M. Sébastien Lecornu, ministre chargé des collectivités territoriales. Monsieur Jumel, le ministre de l'agriculture et de l'alimentation, m'a en effet confié le soin de vous présenter ses excuses pour son absence et de vous répondre : un ministre normand répond à un député normand sous la surveillance d'un président breton !

M. le président. Attentif au sujet !

M. Sébastien Lecornu, ministre . Vous avez raison, monsieur Jumel : la pêche française est confrontée à un vieillissement. D'un côté, les navires français ont une moyenne d'âge de vingt-sept ans et, de l'autre, près de 40 % des pêcheurs français ont plus de 45 ans.

Pour contrer cette tendance, l'État et la filière sont pleinement mobilisés, bien sûr, d'abord en ce qui concerne la gestion de notre enveloppe nationale de capacité de pêche. Les modalités nationales de gestion de cette enveloppe ont été profondément révisées en 2017 pour accélérer le mouvement de renouvellement des navires de pêche français, leur permettre de gagner en sécurité et en modernité, et favoriser l'installation de jeunes professionnels. Cette réforme, ainsi que la conjoncture économique favorable que connaît la pêche, porte ses fruits : le nombre de projets de constructions neuves en métropole est ainsi passé de 26 en 2012 à 91 en 2018, soit une progression tout à fait significative.

Le cadre juridique européen interdit depuis 2006, vous le savez, toute aide publique au renouvellement de la flotte. Toutefois, à la demande de représentants professionnels et parlementaires, nationaux et européens, notamment ceux de nos départements d'outre-mer, la Commission européenne a prévu, en 2017, une exception spécifique pour le renouvellement de la flotte de pêche des territoires ultramarins.
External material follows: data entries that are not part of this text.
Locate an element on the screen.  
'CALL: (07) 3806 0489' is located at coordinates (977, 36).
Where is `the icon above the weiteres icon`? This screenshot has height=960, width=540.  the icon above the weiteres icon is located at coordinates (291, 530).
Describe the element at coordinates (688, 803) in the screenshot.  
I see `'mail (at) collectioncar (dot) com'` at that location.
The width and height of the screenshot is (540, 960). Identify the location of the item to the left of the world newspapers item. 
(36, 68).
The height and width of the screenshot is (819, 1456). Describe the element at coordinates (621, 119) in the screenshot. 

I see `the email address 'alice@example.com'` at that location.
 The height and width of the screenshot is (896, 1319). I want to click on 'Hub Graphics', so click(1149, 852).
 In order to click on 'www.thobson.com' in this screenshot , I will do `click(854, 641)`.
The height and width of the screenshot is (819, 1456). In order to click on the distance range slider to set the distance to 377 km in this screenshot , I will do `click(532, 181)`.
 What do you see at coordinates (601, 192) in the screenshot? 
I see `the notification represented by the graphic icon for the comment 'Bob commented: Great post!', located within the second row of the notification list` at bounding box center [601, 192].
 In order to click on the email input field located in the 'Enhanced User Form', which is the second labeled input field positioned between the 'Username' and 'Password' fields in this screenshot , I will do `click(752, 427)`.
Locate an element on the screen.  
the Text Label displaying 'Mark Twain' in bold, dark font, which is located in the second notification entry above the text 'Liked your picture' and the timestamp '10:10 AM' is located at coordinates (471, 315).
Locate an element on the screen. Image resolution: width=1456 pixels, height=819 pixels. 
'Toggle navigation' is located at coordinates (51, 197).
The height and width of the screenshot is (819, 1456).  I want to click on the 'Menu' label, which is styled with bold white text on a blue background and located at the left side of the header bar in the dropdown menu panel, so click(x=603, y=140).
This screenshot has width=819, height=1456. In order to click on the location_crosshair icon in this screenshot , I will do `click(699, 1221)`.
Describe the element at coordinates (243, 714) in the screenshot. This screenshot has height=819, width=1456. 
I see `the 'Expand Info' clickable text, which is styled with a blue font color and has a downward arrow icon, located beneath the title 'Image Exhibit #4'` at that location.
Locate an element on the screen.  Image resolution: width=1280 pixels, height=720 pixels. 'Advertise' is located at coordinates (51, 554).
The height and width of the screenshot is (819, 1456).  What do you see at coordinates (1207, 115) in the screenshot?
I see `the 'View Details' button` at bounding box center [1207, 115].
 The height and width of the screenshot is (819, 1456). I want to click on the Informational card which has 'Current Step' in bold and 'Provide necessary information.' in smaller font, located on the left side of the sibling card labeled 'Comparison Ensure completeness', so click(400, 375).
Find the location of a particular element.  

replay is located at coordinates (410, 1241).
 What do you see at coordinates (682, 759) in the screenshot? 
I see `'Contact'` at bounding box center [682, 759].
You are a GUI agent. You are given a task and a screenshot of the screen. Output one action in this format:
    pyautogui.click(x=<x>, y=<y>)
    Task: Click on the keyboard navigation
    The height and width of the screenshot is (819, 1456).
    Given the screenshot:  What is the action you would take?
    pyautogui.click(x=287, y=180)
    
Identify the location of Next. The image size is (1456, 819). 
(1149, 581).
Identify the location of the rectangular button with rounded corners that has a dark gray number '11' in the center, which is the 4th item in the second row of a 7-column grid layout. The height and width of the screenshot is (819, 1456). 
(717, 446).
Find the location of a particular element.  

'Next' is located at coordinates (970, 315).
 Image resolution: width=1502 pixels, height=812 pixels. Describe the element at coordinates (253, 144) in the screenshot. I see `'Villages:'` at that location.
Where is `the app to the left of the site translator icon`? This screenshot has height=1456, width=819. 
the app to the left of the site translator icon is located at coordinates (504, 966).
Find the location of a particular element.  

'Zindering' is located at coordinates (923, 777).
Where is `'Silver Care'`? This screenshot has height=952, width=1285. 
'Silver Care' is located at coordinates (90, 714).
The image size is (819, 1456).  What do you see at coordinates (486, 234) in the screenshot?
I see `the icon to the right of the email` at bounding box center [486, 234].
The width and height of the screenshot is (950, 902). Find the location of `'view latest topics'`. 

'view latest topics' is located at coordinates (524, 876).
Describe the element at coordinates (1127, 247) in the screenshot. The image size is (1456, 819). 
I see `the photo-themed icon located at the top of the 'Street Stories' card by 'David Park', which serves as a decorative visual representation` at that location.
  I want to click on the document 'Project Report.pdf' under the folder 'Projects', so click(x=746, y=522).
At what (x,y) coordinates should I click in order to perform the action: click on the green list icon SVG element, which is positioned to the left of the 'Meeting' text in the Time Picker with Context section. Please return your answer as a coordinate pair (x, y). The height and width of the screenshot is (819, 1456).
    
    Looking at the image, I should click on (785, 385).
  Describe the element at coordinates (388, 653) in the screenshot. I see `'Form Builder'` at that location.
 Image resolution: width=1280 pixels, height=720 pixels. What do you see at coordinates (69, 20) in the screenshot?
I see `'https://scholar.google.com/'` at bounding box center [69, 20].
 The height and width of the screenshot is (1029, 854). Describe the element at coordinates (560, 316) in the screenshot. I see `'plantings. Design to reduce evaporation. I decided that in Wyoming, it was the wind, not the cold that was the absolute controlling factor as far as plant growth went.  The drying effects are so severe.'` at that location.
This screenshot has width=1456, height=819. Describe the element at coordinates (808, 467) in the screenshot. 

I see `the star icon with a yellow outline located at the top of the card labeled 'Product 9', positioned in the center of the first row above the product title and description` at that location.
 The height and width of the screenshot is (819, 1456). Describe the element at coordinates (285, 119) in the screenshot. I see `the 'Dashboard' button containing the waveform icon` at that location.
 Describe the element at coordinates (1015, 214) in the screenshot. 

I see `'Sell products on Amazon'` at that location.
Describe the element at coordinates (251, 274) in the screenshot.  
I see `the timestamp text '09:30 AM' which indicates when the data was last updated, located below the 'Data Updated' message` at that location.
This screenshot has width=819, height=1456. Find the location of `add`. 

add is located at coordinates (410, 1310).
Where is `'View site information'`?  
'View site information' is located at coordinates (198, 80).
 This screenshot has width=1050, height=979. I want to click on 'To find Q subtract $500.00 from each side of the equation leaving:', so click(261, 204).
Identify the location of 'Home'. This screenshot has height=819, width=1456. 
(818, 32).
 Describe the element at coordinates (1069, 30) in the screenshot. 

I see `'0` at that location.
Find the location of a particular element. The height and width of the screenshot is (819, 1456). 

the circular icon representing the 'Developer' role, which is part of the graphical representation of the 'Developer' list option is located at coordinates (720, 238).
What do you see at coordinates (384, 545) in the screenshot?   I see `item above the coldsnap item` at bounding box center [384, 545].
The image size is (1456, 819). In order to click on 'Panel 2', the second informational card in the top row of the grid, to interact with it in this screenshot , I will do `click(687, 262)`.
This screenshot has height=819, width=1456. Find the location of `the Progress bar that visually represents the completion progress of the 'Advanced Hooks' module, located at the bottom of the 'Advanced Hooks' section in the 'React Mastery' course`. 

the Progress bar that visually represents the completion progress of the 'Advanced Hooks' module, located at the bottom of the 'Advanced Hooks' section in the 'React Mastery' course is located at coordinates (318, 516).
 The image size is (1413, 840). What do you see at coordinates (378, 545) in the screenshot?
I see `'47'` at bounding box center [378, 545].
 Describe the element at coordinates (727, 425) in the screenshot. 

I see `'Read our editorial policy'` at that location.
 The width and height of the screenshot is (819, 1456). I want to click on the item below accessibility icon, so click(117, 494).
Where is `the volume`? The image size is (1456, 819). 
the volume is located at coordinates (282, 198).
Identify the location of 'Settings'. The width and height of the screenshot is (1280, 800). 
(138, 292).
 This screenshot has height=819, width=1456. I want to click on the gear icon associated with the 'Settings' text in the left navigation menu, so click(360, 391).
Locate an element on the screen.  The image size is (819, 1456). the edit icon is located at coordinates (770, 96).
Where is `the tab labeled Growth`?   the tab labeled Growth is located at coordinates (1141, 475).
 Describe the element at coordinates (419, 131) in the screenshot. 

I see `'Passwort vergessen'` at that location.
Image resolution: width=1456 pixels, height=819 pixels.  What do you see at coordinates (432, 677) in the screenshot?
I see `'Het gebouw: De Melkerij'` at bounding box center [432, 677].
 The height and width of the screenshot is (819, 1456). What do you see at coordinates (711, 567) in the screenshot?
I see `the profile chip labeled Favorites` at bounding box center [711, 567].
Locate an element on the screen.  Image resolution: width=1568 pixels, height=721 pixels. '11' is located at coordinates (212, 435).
La poursuite du renouvellement de la flotte de pêche française passe désormais par une diversification des sources de financement des armements.

Enfin, le fonds européen pour les affaires maritimes et la pêche, le FEAMP, que vous avez mentionné, peut accompagner des investissements privés à bord des navires existants pour améliorer la sécurité et les conditions de travail, renforcer l'efficacité énergétique, offrir des perspectives d'appui à l'installation aux jeunes pêcheurs et soutenir l'innovation.

Je dirai enfin un mot sur la formation. Bien que les opportunités d'embauche soient réelles dans le secteur, la plupart des armateurs, propriétaires des navires, ne trouvent pas de jeunes marins à embaucher. Nous avons donc là aussi un enjeu : celui de rendre plus attractifs les lycées maritimes.

M. le président. La parole est à M. Sébastien Jumel.

M. Sébastien Jumel. Je vous remercie de cette réponse, monsieur le ministre, mais en réalité, sans apport et sans capacité de vendre son vieux bateau et les quotas individuels transférables qui vont avec, un pêcheur de 30 ans ne peut plus obtenir d'une banque les 3 millions nécessaires pour construire un bateau neuf. Il faut donc envisager la mise en place d'un dispositif innovant d'aides publiques consolidées qui permettent les sorties de flotte. C'est le sens de la mission que je conduis.